> [What this task involves]
Count the lines in the material below that contain the string "Open", treating uppercase and lowercase as different. Reply with the number alone.

> [Supplied material]
----------

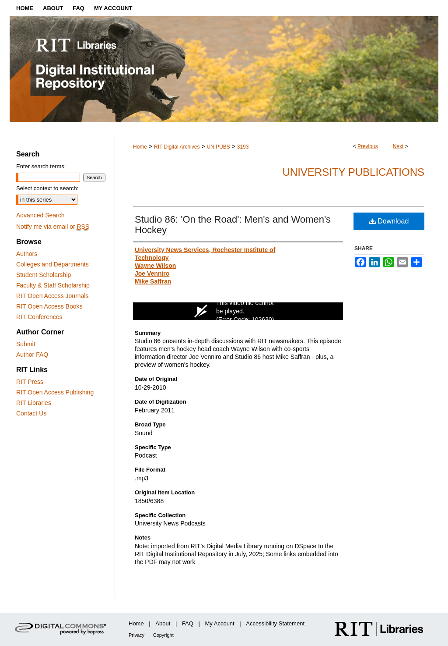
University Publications (353, 172)
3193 (243, 147)
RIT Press (29, 381)
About (162, 623)
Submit (25, 344)
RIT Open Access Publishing (55, 392)
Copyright (163, 635)
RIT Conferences (39, 316)
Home (140, 147)
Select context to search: (47, 188)
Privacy (136, 635)
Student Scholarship (43, 274)
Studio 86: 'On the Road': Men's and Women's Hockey (233, 224)
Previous (367, 146)
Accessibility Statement (275, 623)
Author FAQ (32, 354)
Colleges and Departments (52, 264)
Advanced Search (40, 215)
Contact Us (31, 413)
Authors (26, 253)
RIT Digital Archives (177, 147)
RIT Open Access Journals (52, 295)
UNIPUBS (218, 147)
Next (398, 146)
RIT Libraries (33, 402)
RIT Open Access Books (49, 306)
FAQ (187, 623)
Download (389, 221)
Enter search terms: (41, 166)
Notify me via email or (52, 226)
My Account (219, 623)
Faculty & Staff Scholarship (53, 285)
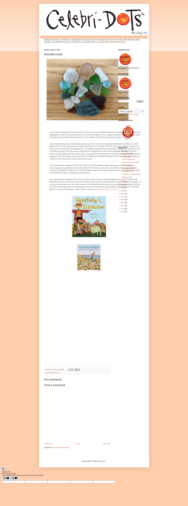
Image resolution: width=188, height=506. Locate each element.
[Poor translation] (14, 478)
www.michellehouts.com (106, 189)
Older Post (106, 444)
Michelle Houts (54, 372)
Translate (132, 115)
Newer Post (49, 444)
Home (78, 444)
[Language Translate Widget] (131, 111)
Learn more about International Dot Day (110, 42)
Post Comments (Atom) (61, 447)
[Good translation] (6, 478)
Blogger (103, 461)
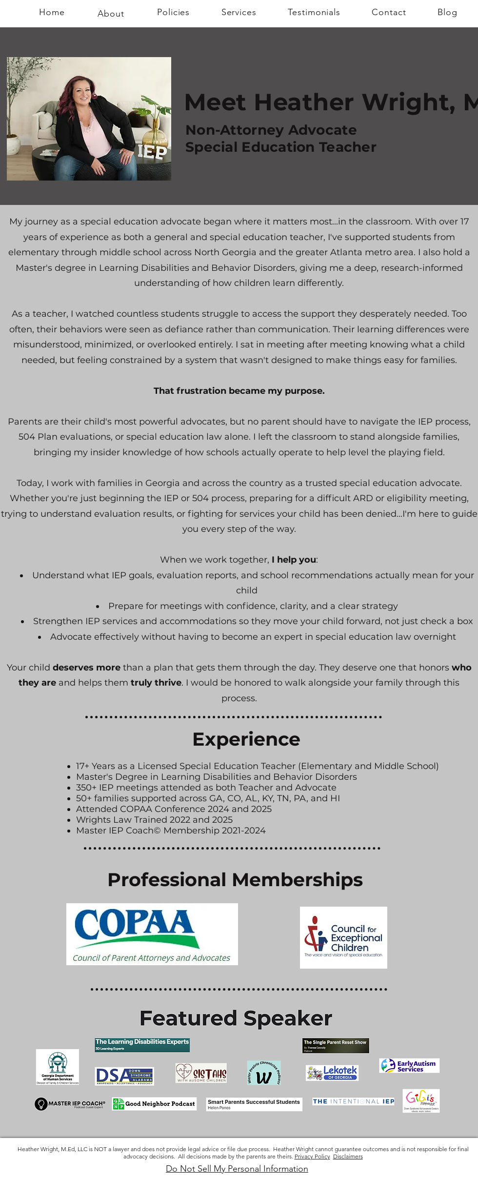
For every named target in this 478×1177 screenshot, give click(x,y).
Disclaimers (348, 1156)
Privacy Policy (312, 1156)
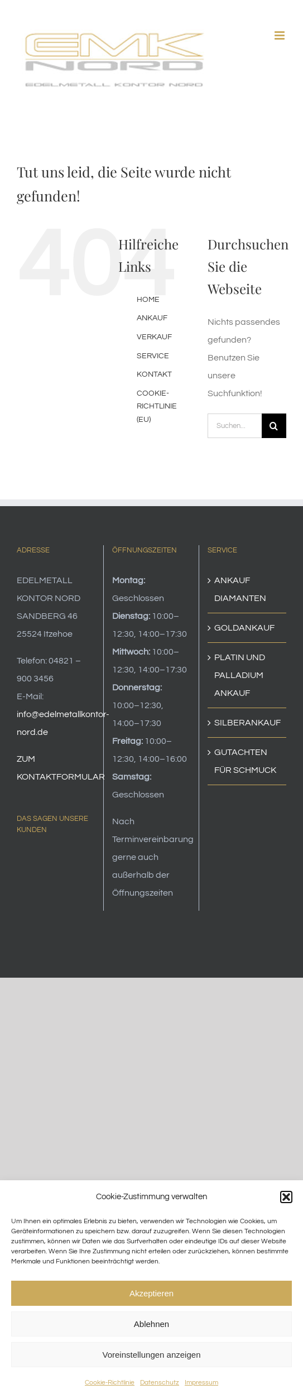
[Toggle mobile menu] (280, 35)
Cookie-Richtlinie (109, 1382)
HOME (148, 300)
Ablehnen (151, 1324)
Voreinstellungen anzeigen (152, 1354)
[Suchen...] (235, 426)
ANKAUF (152, 318)
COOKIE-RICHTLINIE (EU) (157, 407)
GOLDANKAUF (244, 627)
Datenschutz (159, 1382)
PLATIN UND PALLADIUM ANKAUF (239, 675)
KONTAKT (154, 374)
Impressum (201, 1382)
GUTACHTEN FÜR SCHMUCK (245, 761)
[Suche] (274, 426)
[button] (286, 1197)
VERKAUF (154, 337)
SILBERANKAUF (247, 722)
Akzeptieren (151, 1293)
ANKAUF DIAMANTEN (240, 589)
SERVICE (153, 356)
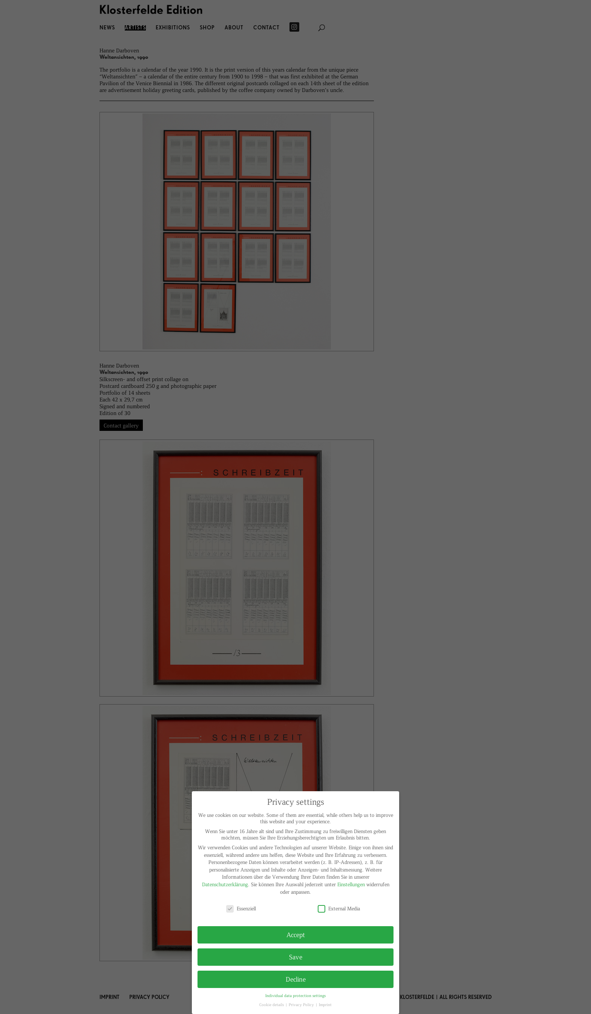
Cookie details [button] (272, 1004)
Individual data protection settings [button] (295, 995)
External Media (339, 908)
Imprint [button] (325, 1004)
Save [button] (295, 957)
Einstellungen (351, 884)
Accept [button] (295, 934)
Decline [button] (296, 979)
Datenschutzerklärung (225, 884)
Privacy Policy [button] (302, 1004)
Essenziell (241, 908)
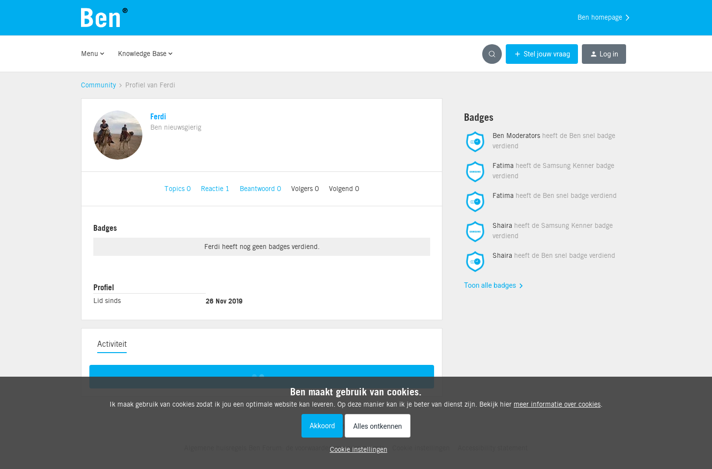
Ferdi (158, 116)
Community (98, 85)
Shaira (502, 225)
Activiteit (112, 344)
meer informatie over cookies (557, 404)
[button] (542, 54)
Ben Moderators (516, 135)
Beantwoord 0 (261, 189)
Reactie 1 (216, 189)
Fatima (503, 165)
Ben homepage (604, 17)
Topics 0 (178, 189)
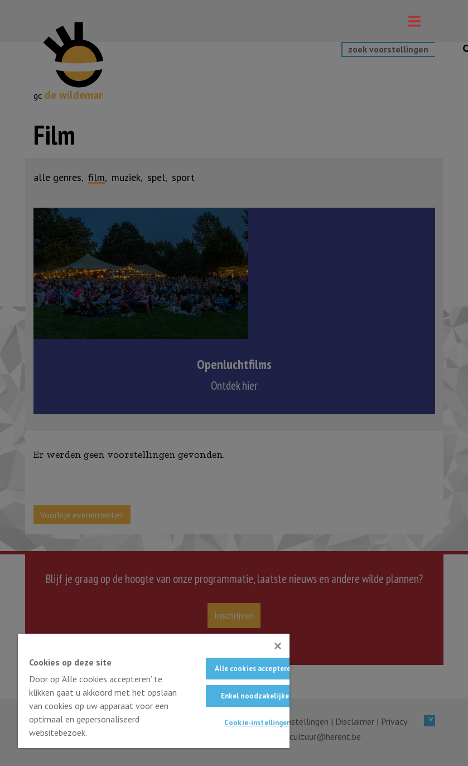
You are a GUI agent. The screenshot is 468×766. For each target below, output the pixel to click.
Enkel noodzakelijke (255, 696)
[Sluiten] (277, 646)
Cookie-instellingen (257, 722)
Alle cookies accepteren (255, 668)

----------

> [Result]
3